TEXT UNDER STUDY:
-----
What is a jewelry toggle? (Jewellery toggle for you Brits!)

A jewelry toggle is a set of two pieces: a jewelry loop and a jewelry stick. The jewelry loop is attached to one end of your jewelry chain, strung beads, seed bead weave, wire crochet, etc. The jewelry stick is attached to the other end. To hold the jewelry together around the neck, wrist or ankle, one inserts the jewelry stick through the jewelry loop; the stick then rests against the jewelry loop by gravity to hold the jewelry together. If the jewelry piece does not have some slack, then the size is most likely too tight for long lasting jewelry.

Mechanics of Toggles

The shortest distance from your anchor point (often a ring soldered on or cast midway a metal toggle stick) to the end of the stick must be longer than the widest opening of your toggle loop. Otherwise, the toggle stick will easily slip through the loop and the jewelry will drop off. The toggle loop must be big enough to accommodate the smallest beads on the end attached to the toggle stick. The stick must be pulled through the loop before it can be turned to rest against the toggle loop. For that reason, many designers who use toggles will graduate end beads down in size. A toggle that is heavy with respect to the beads and other components will help a bracelet to hang comfortably, with the toggle loop underneath the wrist. Lighter weight toggles will let a bracelet rotate around the wrist as gravity drags on the heaviest parts of the bracelet.

Your “stick” may be as simple as a button with a shank used with a loop of seed beads on bead wire. Your loop may be quite fancy, with “expandable” toggles of several rings attached together. The rings on both the toggle loop and toggle stick should be firmly attached. Cheaply manufactured toggles will often have rings that will twist off or deform or sticks that have no rigidity and bend under tension.

Fastening Toggles

When using chain, toggles will usually be fastened with open jump rings, split rings or link locks. If one wishes to have soldered connections, then chain end caps will be used. Jewelry designers will usually fasten toggles to bead wire projects using crimps. The wire is strung through the toggle or stick loop, then doubled through the crimp before it is flattened into place. Bead wire projects and fiber projects such as knotted silk jewelry pieces will often use clam shells or bead tips to make the transition from the knotted fiber to the toggle. Inexpensive leather or fiber pieces may be knotted directly onto the toggle pieces with overhand knots.

Toggle Materials

Most toggles used in the United States will be made of cast or assembled metal alloys. High end jewelry will use Platinum, Gold, Palladium and Sterling Silver toggles. One will often see Stainless Steel, Surgical Steel and Titanium for edgy, contemporary jewelry. Middle-market products will most likely use Gold-filled toggles and Sterling Silver toggles. Plated toggles will feature brass, surgical steel or copper with plates of gold, silver. copper, gunmetal/”blackened nickel”, imitation rhodium, imitation silver and imitation gold. Gold, silver, copper and brass may be oxidized or antiqued for the look of aged jewelry components. Solid copper toggles have their enthusiasts for the alleged medical benefits. Raw brass and lacquered brass toggles have their fans, too. One may also find toggle sets of wood or stone. Some toggles are decorated with crystals, cubic zirconia or gemstones. Pot metal toggles will appear on only the very cheapest of jewelry.

Fashionistas usually regard jewelry toggles as more fashionable than lobster claw clasps. However, toggle clasps come with a bit more risk than lobster claw clasps. Even well-sized jewelry using toggles may fall off the body in the wrong situation. These “wrong situations” may be as simple as resting the wrist on a desktop or otherwise relaxing the tension on the piece.

Fancy toggles will often be used at the front of a necklace as a visual centerpiece — especially fancy shaped toggles or toggles with addition decorations.

Jewelry toggles come in a wide array of designs: plain round toggles, oval toggles, square toggles, diamond toggles, heart-shaped toggles, floral toggles, stirrup toggles, etc. Jewelry aesthetics and individual taste will usually define the possible toggles to match a jewelry piece. Fortunately, toggles are available in a wide range of materials, shapes and prices.
-----
MATERIAL PROVIDED:
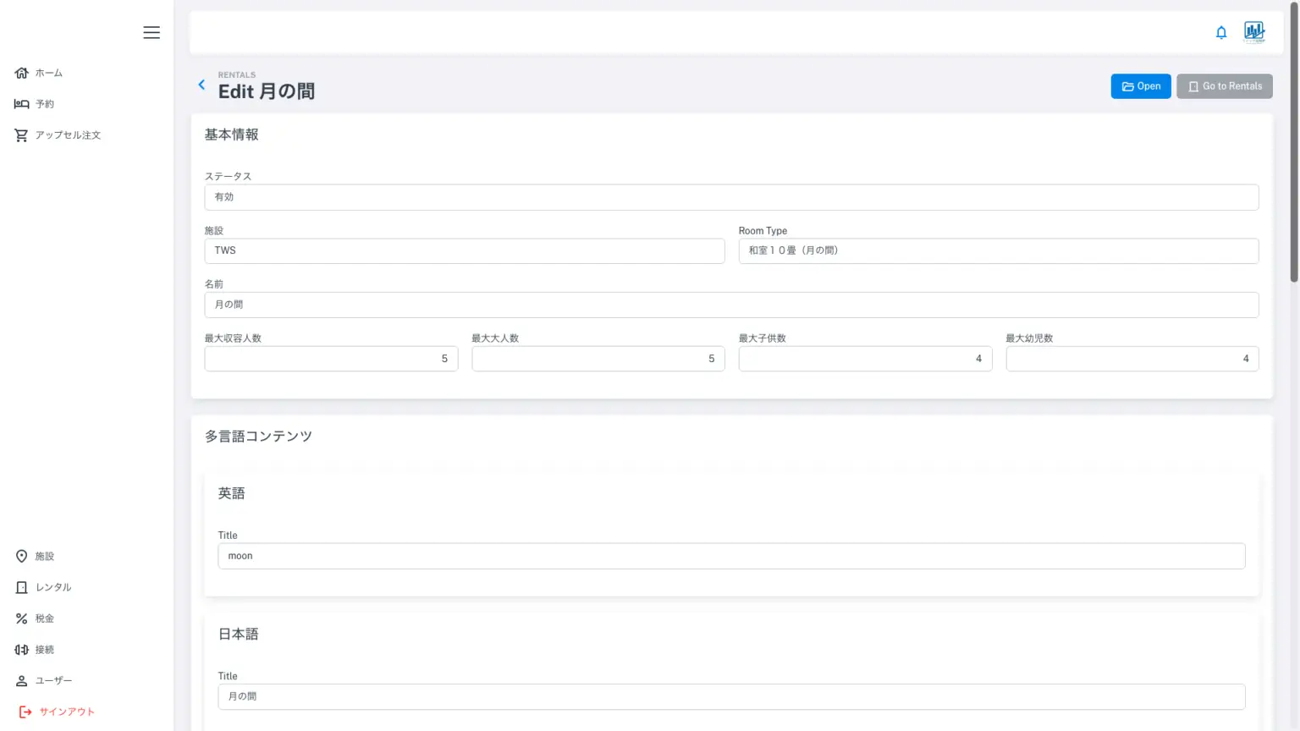Select 接続 in the sidebar menu
The height and width of the screenshot is (731, 1300).
coord(44,650)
-----
EXERCISE DIRECTIONS:
Name every metal that the jewelry toggle text says high-end jewelry uses for its toggles.

RESPONSE TO THE EXERCISE:
Platinum, gold, palladium, and sterling silver.